Why is this important? When you’re tuning the performance of a Power BI report the first thing to do is to look at the performance of the individual DAX queries run and make them run as fast as possible. However when a Power BI report is rendered any one query is likely to be run at the same time as several other queries run for the same report, and this will have an impact on its performance. How much of an impact there is will depend on how many queries need to be run and the number of back-end v-cores available on your Premium capacity, or the number of QPUs available on your Azure Analysis Services instance if you’re using a Live connection to AAS. The more v-cores/QPUs you have available, the more of the work needed for a query that can be run in parallel; you can see a table listing the number of v-cores for each Premium SKU here, and the number of QPUs for each Azure Analysis Services SKU here. As a result of this if you have reports with a large number of visuals that generate slow DAX queries, scaling up your Power BI Premium capacity or AAS instance may improve overall report performance. Reducing the number of visuals on your report and/or reducing the number of visuals needed to display the same information will also reduce the number of queries that need to be run and therefore improve overall performance.

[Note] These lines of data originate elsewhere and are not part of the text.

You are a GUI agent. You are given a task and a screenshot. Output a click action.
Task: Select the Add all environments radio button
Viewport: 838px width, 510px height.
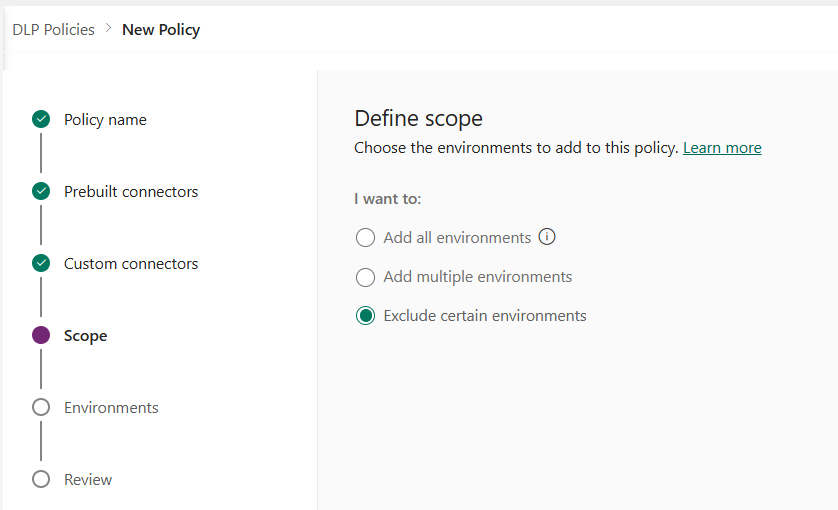[366, 238]
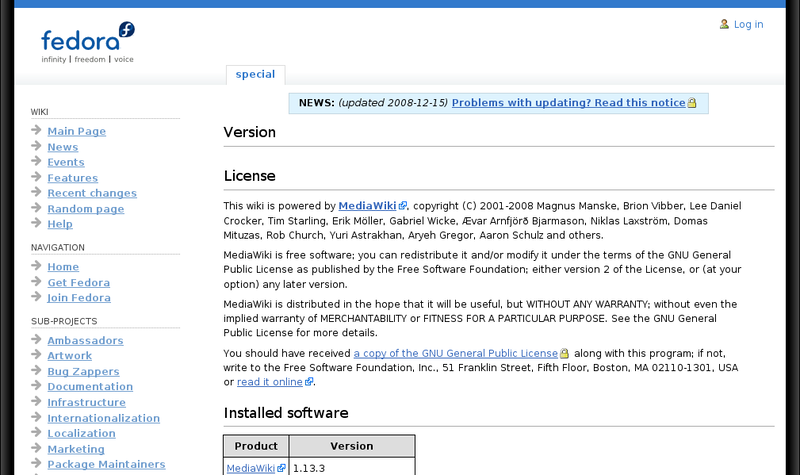Open a Random page
Image resolution: width=800 pixels, height=475 pixels.
(x=86, y=209)
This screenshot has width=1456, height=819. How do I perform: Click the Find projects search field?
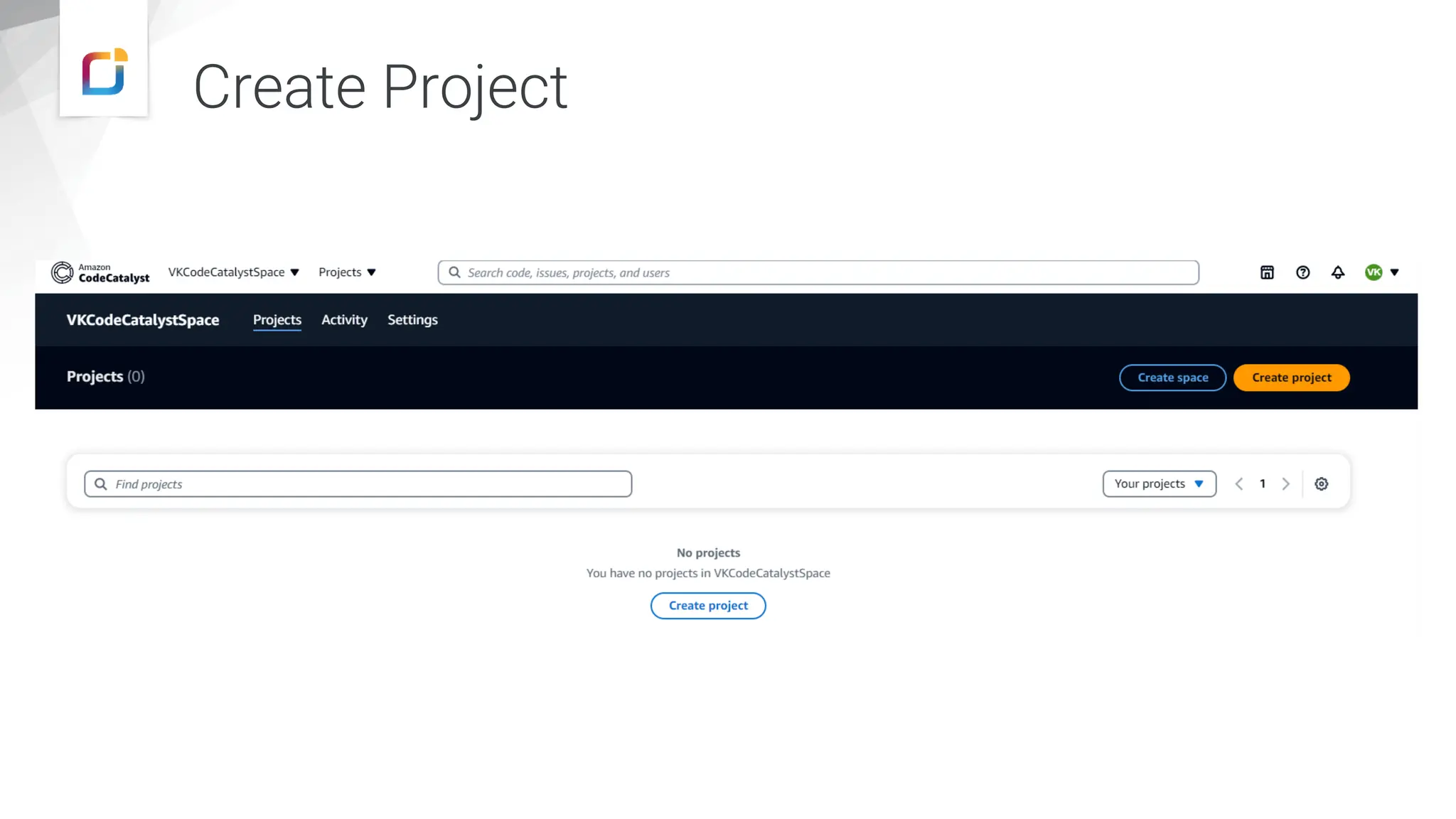pos(358,484)
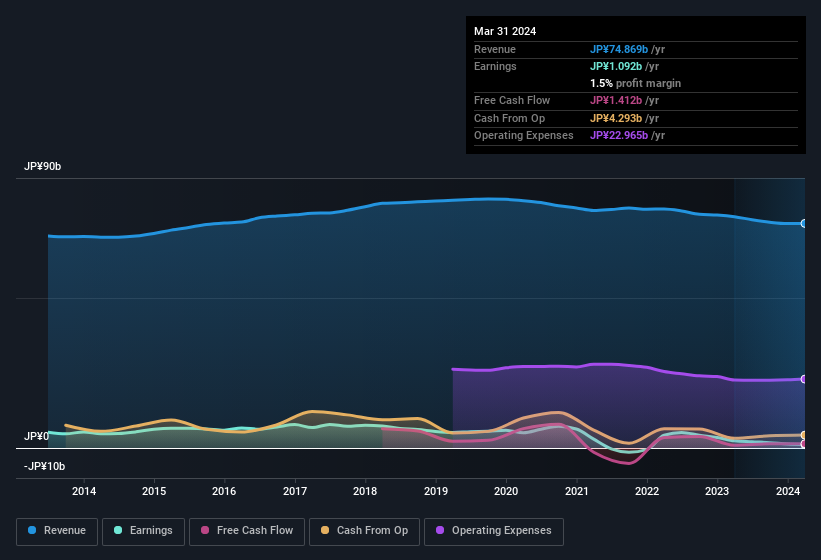The width and height of the screenshot is (821, 560).
Task: Click the Mar 31 2024 tooltip date
Action: coord(505,31)
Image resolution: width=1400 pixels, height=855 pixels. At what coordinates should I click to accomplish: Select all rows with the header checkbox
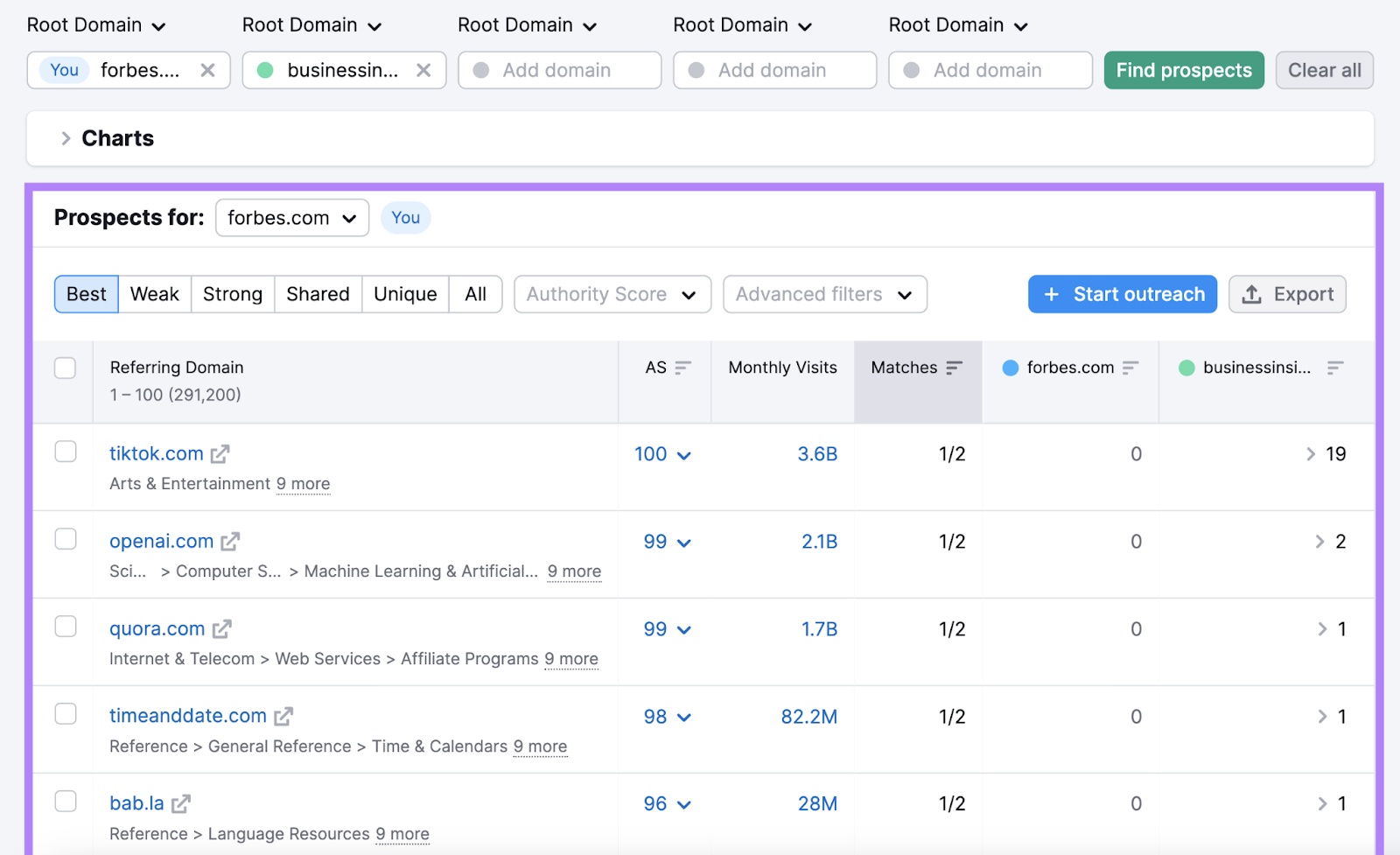pos(65,368)
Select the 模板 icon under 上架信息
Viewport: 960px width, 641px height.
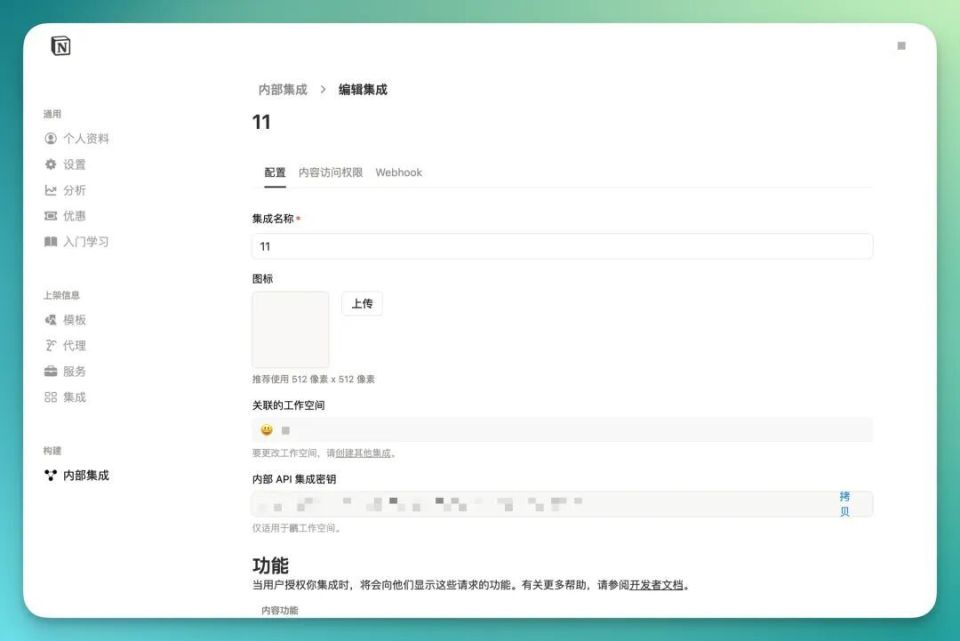tap(50, 320)
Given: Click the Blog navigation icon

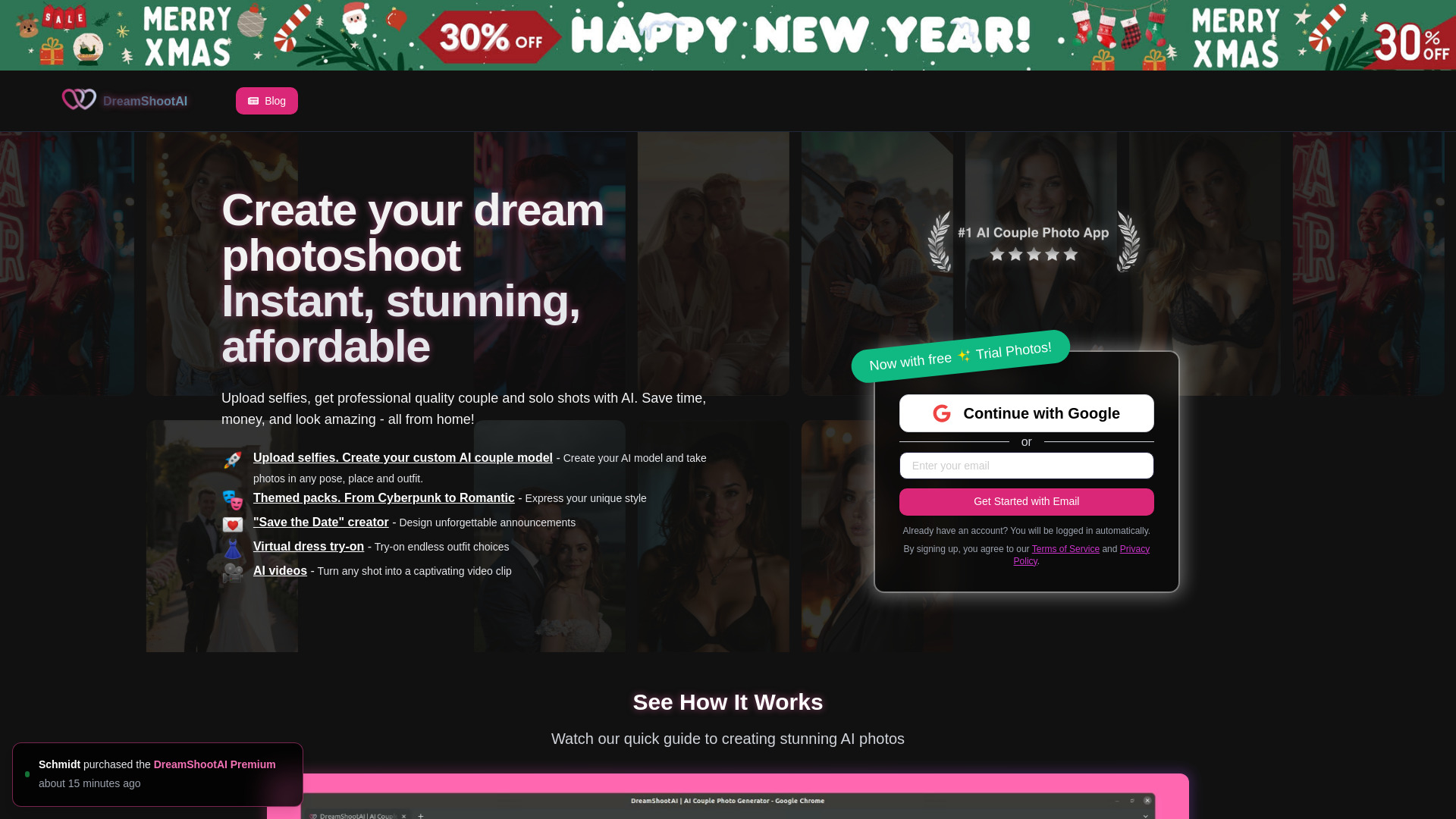Looking at the screenshot, I should (x=253, y=100).
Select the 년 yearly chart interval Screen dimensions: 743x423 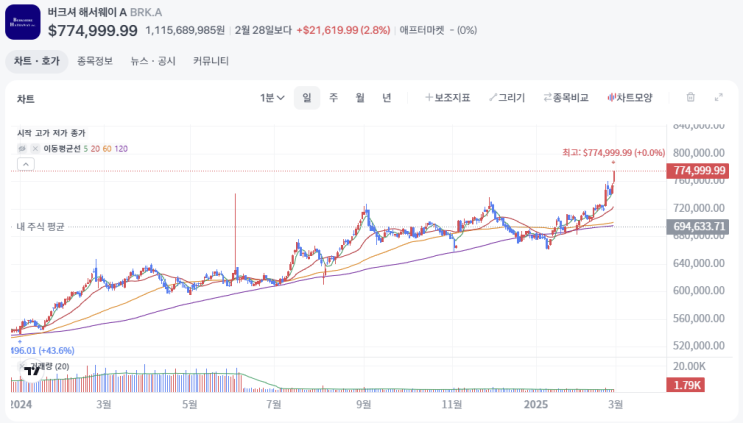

As I showed last week, SQL Server Profiler can be used to create a trace that logs all the queries run against a Power BI Premium dataset in the same way as it can be used with Azure Analysis Services. Assuming that you have a trace running that uses only the Query End event, this will give you a list of all the queries that are being run along with their start time, end time, duration and a lot of other interesting information. A table with all this data in can still be difficult to interpret though, so I built a Power BI template for a report that visualises all these queries and helps you understand the amount of parallelism that is taking place. You can download the template file here.
To use it, first you need a trace file. Make sure that no-one else is running reports on the Premium capacity you want to test (creating a Power BI Embedded capacity for testing purposes is a good idea) and then, when the trace is running, refresh your report using the technique I described in the “Use the network tab” section of this blog post. This will also allow you to correlate what you see in the trace with the information you see in the DevTools tab in the browser.
Then save the trace file you can created to XML by going to File/Save As/Trace XML File:
Next, open the Power BI template file and when prompted, enter the full path of the trace XML file you just created:
A new Power BI report will then be created. If you want to point the report to a different trace XML file all you need to do is change the value of the TraceXMLFile Power Query parameter.
On the first page you’ll see the name of the trace XML file you connected to plus a bar chart showing each Query End event (with each query identified by a number) on the y axis and the duration of each query on the x axis:
It’s not quite a simple bar chart though. What I’ve done is:
- Found the start time of the first query run
- Calculated the start time of every other query in the file relative to this first start time (although, unfortunately, Profiler only gives you start times rounded to the nearest second which means you can’t know exactly when a query starts)
- Created a stacked bar chart where the first value in the stack is this relative start time and the second value is the duration of the query in seconds
- Made the colour of the relative start time transparent, so you only see the blue sections of the bar for the query durations. This gives you a waterfall-like effect and allows you to see which queries are run in parallel. This also makes it easy to see the total amount of time taken to run your queries, from the start of the first query to the end of the last query, which is just as useful to know as the duration of any single query.
- There’s also a drillthrough page so you can right-click on a bar and see a table with the DAX query for the query you clicked on, as well as its start time and duration.
It’s a very basic report, I know, and I would be interested to know if you have any ideas about other ways of visualising this data. What’s more, a visual like this raises more questions than I know how to answer… yet. For example, one thing I want to investigate is the effect that query interleaving has on this graph and both perceived and actual report performance. So stay tuned for more blog posts on this subject!